Innovations à St Jean de Losne pour lutter contre le Myriophylle hétérophylle
Le réseau navigable à petit gabarit de VNF doit faire face depuis plusieurs années à la prolifération de plantes telles que les Myriophylles, les élodées ou encore les Jussies qui ont des conséquences néfastes pour les écosystèmes et la préservation de la biodiversité mais aussi pour le réseau fluvial, ses infrastructures et les activités économiques qui s’y déroulent.
Pour lutter contre la plante exotique envahissante (Myriophylle hétérophylle) qui a colonisé la gare d’eau sur la Saône au débouché du canal de Bourgogne, VNF et ses partenaires ont lancé une expérimentation combinant 4 techniques de lutte : un biotraitement, un dispositif de rideaux de bulles, des systèmes d’aération et de brassage d’eau et un inhibiteur de photosynthèse. D’un coût estimé à près de 200 000 €, cette initiative portée par VNF a reçu le soutien financier de l’Agence de l’eau Rhône Méditerranée Corse.

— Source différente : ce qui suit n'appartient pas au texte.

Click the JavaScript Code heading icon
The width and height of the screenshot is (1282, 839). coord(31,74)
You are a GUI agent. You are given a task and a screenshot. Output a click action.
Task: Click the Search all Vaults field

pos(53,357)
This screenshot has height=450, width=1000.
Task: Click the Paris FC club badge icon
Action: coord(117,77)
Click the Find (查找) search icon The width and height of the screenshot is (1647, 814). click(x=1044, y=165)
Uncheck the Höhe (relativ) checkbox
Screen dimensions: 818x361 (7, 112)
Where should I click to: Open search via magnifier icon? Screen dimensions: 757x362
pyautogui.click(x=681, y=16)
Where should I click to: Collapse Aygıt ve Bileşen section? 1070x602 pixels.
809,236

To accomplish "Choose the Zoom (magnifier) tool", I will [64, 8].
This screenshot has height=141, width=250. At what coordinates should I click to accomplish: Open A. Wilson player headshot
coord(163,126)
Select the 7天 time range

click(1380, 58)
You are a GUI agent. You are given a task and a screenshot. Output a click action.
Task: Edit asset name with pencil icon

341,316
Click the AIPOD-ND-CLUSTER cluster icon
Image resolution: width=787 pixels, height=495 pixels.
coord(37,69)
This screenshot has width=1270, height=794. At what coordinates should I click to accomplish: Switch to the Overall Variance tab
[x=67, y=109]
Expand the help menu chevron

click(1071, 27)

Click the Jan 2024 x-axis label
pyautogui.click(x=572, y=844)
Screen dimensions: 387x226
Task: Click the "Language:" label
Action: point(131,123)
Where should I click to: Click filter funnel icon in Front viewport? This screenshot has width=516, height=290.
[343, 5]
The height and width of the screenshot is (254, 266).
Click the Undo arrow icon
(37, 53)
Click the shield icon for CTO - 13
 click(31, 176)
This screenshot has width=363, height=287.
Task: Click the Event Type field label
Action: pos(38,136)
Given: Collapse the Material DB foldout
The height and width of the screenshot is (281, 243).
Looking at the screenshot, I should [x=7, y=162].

Restauration des continuités sur l’Ill
C’est en plein coeur historique de Strasbourg que se situe le barrage des Faux-Remparts datant de 1870. Ne disposant pas encore d’un dispositif de franchissement piscicole opérationnel, l’ouvrage a bénéficié de l’aménagement d’une passe à bassins à fentes verticales. Cet ouvrage permet le passage des migrateurs (poissons nageant en surface mais également de fond comme les anguilles) remontant l’Ill, axe migrateur prioritaire pour le saumon et l’anguille. Cet ouvrage était d’autant plus attendu qu’une grande partie des ouvrages sur l’Ill étaient déjà équipés sur les parties aval et moyennes, ouvrant enfin la voie en aval vers une très grande partie des affluents favorables aux grands migrateurs. Cette réalisation a bénéficié d’un soutien financier de l’agence de l’eau Rhin-Meuse à hauteur de 452 000 €.